** Working data follows **

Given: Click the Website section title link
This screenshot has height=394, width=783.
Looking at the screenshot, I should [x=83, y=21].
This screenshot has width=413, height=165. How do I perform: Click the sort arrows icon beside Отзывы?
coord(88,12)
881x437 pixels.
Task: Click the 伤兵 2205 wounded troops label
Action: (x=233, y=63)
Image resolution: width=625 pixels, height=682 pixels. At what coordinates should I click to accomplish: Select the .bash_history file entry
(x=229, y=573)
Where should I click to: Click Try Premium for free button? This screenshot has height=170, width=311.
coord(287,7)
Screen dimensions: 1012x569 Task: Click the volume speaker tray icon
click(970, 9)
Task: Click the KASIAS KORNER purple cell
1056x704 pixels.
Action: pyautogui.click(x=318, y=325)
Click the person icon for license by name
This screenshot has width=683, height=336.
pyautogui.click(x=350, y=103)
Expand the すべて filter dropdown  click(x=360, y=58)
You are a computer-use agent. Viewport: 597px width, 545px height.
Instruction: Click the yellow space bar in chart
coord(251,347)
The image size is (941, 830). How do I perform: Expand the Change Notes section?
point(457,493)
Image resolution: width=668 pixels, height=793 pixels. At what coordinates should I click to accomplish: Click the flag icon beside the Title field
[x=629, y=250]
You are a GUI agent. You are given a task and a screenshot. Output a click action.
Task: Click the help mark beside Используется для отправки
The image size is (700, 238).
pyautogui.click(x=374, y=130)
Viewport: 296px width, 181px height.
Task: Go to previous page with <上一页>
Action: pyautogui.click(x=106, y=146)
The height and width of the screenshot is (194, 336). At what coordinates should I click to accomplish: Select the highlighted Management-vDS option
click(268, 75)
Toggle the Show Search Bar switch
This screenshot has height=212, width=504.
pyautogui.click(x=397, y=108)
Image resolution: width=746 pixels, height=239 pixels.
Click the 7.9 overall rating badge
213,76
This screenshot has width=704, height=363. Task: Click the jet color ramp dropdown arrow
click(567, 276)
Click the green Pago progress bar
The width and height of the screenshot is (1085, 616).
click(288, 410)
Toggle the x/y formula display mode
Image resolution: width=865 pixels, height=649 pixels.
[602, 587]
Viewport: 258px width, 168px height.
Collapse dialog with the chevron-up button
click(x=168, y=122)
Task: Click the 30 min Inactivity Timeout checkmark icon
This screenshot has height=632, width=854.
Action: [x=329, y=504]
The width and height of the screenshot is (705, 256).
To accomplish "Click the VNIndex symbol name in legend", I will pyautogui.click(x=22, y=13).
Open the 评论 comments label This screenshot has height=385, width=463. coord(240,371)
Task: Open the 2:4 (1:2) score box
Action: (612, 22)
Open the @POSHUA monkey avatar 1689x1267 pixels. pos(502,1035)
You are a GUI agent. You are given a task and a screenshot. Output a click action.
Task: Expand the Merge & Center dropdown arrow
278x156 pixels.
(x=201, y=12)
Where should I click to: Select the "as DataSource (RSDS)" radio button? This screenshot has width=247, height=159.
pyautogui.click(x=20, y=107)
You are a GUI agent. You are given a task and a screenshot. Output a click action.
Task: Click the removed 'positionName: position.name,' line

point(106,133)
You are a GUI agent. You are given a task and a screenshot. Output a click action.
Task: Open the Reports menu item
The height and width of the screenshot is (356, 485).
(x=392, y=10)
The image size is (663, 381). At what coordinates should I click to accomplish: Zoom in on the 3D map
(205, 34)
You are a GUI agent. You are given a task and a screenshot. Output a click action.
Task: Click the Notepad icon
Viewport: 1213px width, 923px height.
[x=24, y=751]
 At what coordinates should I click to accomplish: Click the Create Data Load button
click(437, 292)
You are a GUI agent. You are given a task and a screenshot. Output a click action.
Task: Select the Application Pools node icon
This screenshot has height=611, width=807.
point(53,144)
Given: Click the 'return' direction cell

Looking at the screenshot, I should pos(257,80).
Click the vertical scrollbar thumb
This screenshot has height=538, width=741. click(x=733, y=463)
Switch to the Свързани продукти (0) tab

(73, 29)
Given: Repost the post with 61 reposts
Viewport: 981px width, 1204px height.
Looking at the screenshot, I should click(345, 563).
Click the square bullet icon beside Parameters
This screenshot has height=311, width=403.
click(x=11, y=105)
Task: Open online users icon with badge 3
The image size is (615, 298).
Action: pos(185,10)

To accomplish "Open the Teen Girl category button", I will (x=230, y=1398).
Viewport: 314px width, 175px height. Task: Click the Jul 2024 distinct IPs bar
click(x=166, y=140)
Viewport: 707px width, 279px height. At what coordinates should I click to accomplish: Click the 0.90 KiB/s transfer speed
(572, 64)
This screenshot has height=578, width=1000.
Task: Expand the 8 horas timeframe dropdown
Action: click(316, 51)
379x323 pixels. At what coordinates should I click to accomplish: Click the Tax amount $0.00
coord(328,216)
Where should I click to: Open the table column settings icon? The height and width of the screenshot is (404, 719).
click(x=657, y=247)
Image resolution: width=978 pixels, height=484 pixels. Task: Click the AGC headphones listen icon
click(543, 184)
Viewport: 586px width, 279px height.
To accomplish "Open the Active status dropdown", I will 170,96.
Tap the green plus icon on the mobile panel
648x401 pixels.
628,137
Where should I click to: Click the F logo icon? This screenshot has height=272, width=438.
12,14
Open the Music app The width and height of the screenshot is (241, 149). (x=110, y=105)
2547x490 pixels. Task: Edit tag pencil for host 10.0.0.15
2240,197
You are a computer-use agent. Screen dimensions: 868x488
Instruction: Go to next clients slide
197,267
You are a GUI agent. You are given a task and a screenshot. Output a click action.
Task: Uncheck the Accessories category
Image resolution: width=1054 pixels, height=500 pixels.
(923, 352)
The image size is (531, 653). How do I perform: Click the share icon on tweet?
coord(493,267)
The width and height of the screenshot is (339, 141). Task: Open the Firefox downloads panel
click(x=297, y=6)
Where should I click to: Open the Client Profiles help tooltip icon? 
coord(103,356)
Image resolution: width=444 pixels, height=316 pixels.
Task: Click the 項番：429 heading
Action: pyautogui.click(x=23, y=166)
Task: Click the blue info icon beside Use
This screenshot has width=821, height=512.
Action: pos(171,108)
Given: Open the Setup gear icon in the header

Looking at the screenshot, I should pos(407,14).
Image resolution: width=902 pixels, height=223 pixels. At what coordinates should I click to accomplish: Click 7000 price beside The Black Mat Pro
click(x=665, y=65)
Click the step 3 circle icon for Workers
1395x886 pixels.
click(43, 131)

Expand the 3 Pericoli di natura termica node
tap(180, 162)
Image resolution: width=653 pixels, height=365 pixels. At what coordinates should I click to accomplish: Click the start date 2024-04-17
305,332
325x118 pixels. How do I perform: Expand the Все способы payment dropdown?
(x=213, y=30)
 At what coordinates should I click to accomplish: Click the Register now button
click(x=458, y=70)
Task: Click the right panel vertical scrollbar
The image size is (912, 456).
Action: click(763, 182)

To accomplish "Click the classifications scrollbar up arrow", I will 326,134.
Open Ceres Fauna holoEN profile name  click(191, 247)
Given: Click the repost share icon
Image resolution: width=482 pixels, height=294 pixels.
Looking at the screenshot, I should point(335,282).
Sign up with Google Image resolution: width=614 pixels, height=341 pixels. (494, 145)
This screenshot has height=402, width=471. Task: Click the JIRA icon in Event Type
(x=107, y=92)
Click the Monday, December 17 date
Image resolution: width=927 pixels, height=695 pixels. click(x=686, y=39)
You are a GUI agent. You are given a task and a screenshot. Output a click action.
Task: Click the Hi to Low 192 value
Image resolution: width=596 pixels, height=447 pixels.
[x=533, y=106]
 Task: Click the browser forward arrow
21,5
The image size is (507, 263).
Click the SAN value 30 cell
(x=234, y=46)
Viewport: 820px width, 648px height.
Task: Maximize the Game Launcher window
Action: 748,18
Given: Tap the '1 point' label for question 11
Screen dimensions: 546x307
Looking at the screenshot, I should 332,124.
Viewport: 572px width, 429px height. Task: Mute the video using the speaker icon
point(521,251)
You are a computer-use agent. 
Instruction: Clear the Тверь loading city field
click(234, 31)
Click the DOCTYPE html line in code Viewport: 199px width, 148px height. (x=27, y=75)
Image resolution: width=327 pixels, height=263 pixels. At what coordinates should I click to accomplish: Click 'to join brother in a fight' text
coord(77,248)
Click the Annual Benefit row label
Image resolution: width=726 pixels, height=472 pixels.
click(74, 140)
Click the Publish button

** End of Working data **

## [Task details]
The answer should be one number, namely how many lines of the entries above include the string "green".

## [Reply]
2